阅读摘录:
══════════

如需将扬声器的声音记录到文件中，需创建一个声音文件

HRESULT open_file(LPCWSTR szFileName, HMMIO *phFile) {
    MMIOINFO mi = {0};

    *phFile = mmioOpen(
        // some flags cause mmioOpen write to this buffer
        // but not any that we're using
        const_cast<LPWSTR>(szFileName),
        &mi,
        MMIO_WRITE | MMIO_CREATE
    );

    if (NULL == *phFile) {
        ERR(L"mmioOpen(\"%ls\", ...) failed. wErrorRet == %u", szFileName, mi.wErrorRet);
        return E_FAIL;
    }

    return S_OK;
}

1.2 WASAPI(Windows Audio Stream API)

The Windows Audio Session API (WASAPI) enables client applications to manage the flow of audio data between the application and an audio endpoint device. Header files Audioclient.h and Audiopolicy.h define the WASAPI interfaces.

用于创建、管理进出音频端节点设备的音频流。

程序可通过audio engine，以共享模式访问audio endpoint device(比如麦克风或Speakers)。 audio engine在endpoint buffer和endpoint device之间传输数据。当播放音频数据时，程序向rendering endpoint buffer周期性写入数据。当采集音频数据时，程序从capture endpoint buffer周期性读取数据。

WASAPI 接口：

IAudioClient接口

创建管理音频数据流的对象

涉及的几个方法：

1）、Activate

要访问WASAPI接口，客户端首先通过调用IMMDevice :: Activate方法获取对音频终端设备的IAudioClient接口的引用。

IMMDevice::Activate来获取an audio endpoint device的IAudioClient interface引用。

// activate an IAudioClient
    IAudioClient *pAudioClient;
    hr = pMMDevice->Activate(
        __uuidof(IAudioClient),
        CLSCTX_ALL, NULL,
        (void**)&pAudioClient
    );

In Windows Vista, which supports endpoint devices, the process of connecting to the same endpoint device is much simpler:

Select a microphone from a collection of endpoint devices.
Activate an audio-capture interface on that microphone.

══════════

任务: 按顺序列出这段 WASAPI 摘录中 pMMDevice->Activate( 调用传入的全部参数。

收集的数据:
══════════

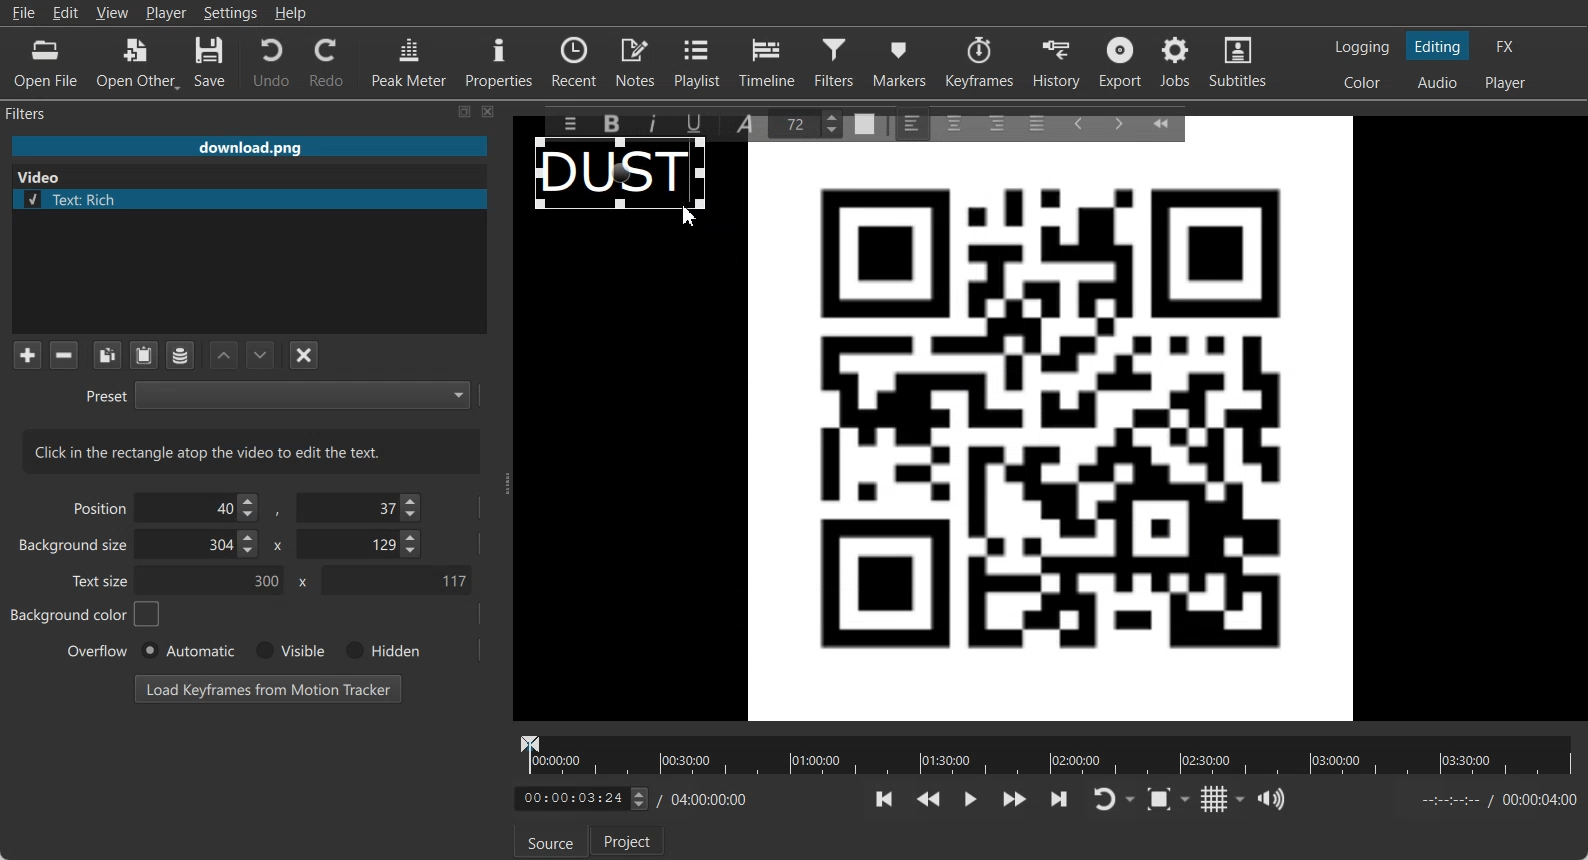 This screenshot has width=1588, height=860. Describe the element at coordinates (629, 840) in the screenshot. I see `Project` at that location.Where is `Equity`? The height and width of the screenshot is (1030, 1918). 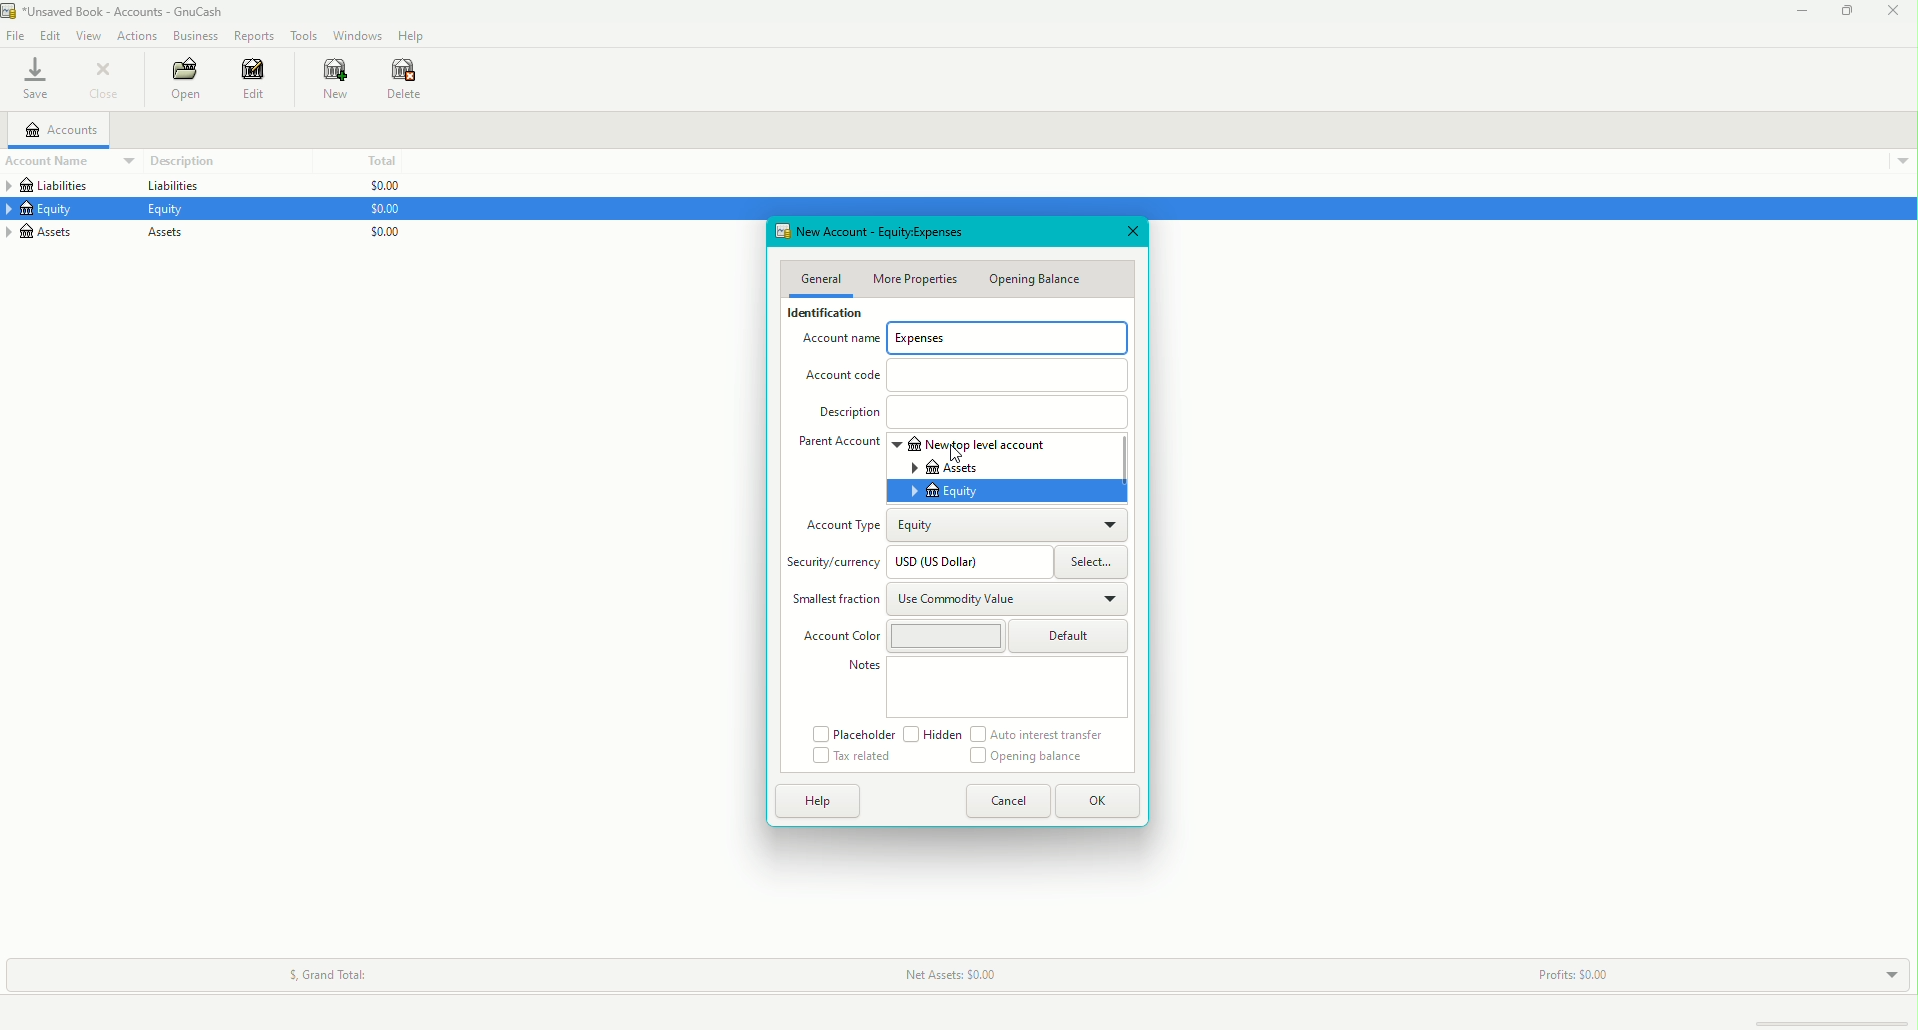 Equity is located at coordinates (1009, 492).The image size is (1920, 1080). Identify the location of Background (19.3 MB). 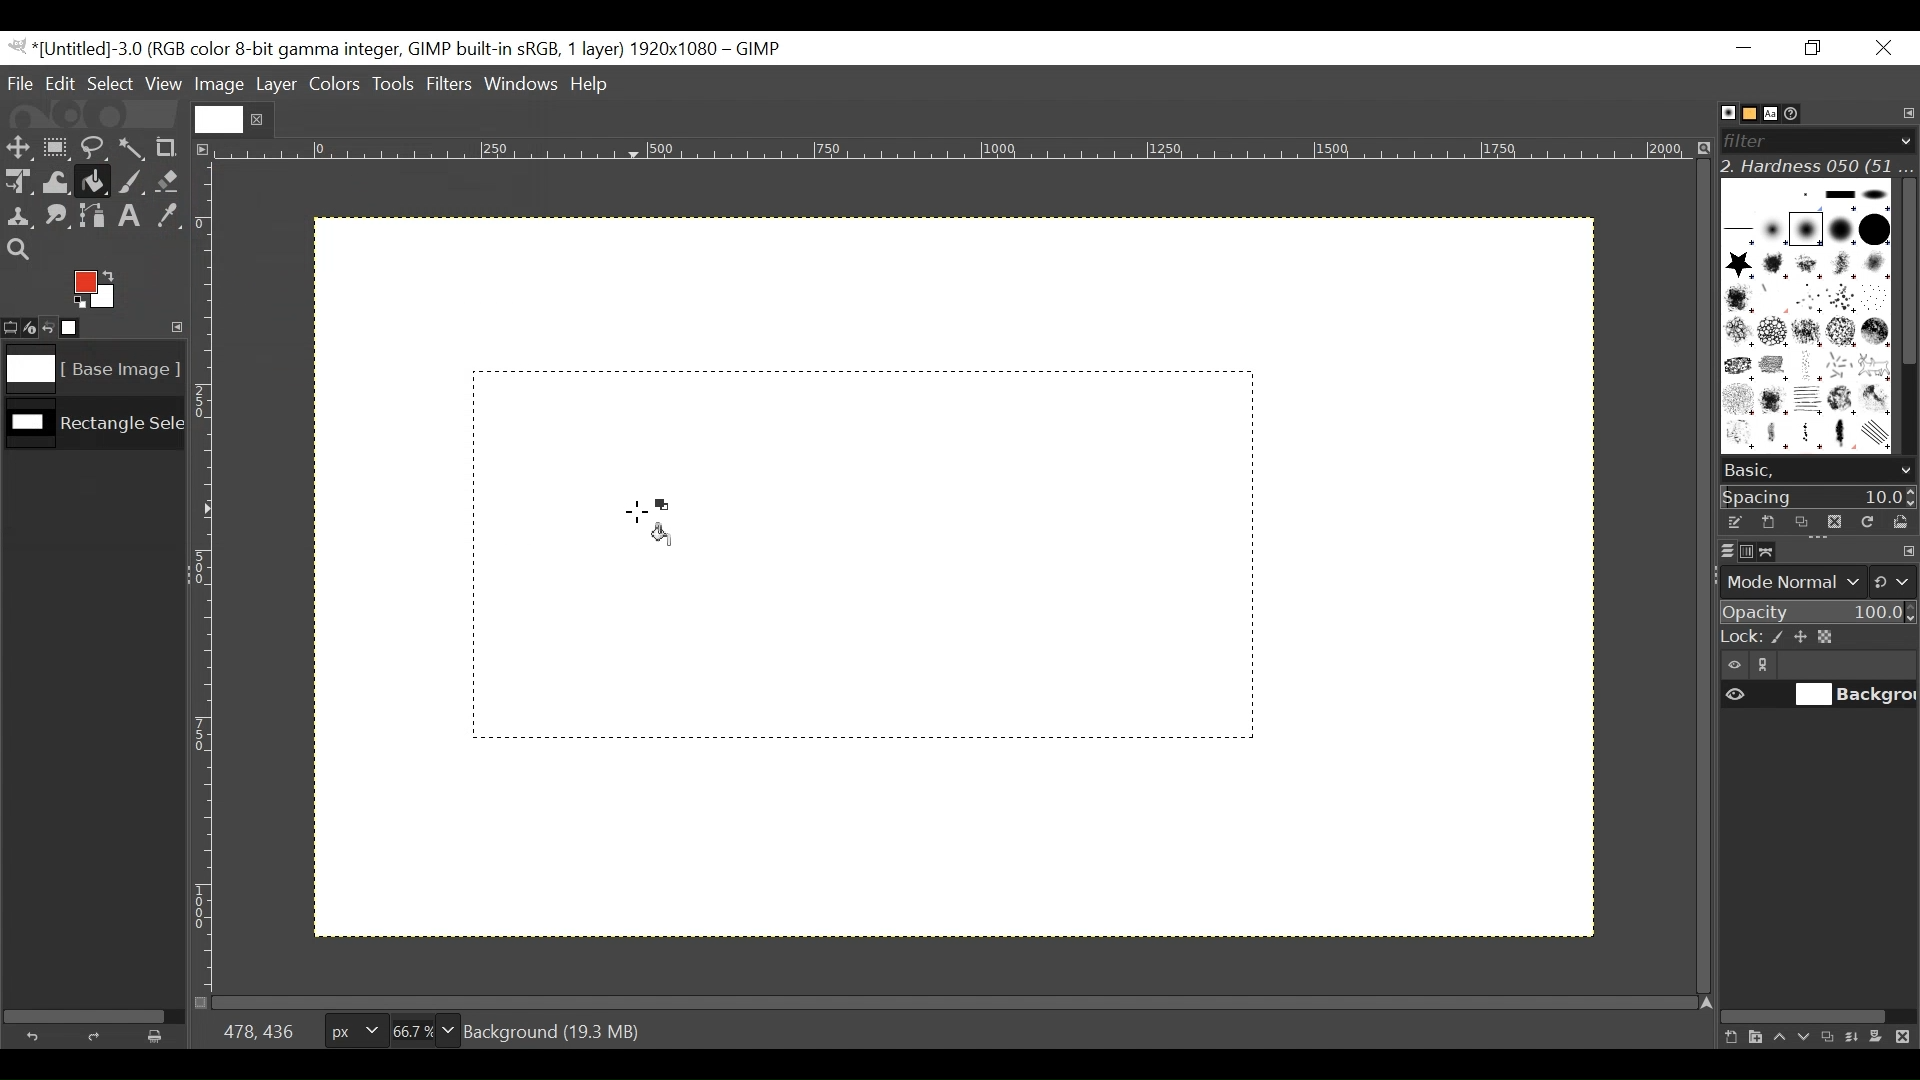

══════════

完整答案:
1. __uuidof(IAudioClient)
2. CLSCTX_ALL
3. NULL
4. (void**)&pAudioClient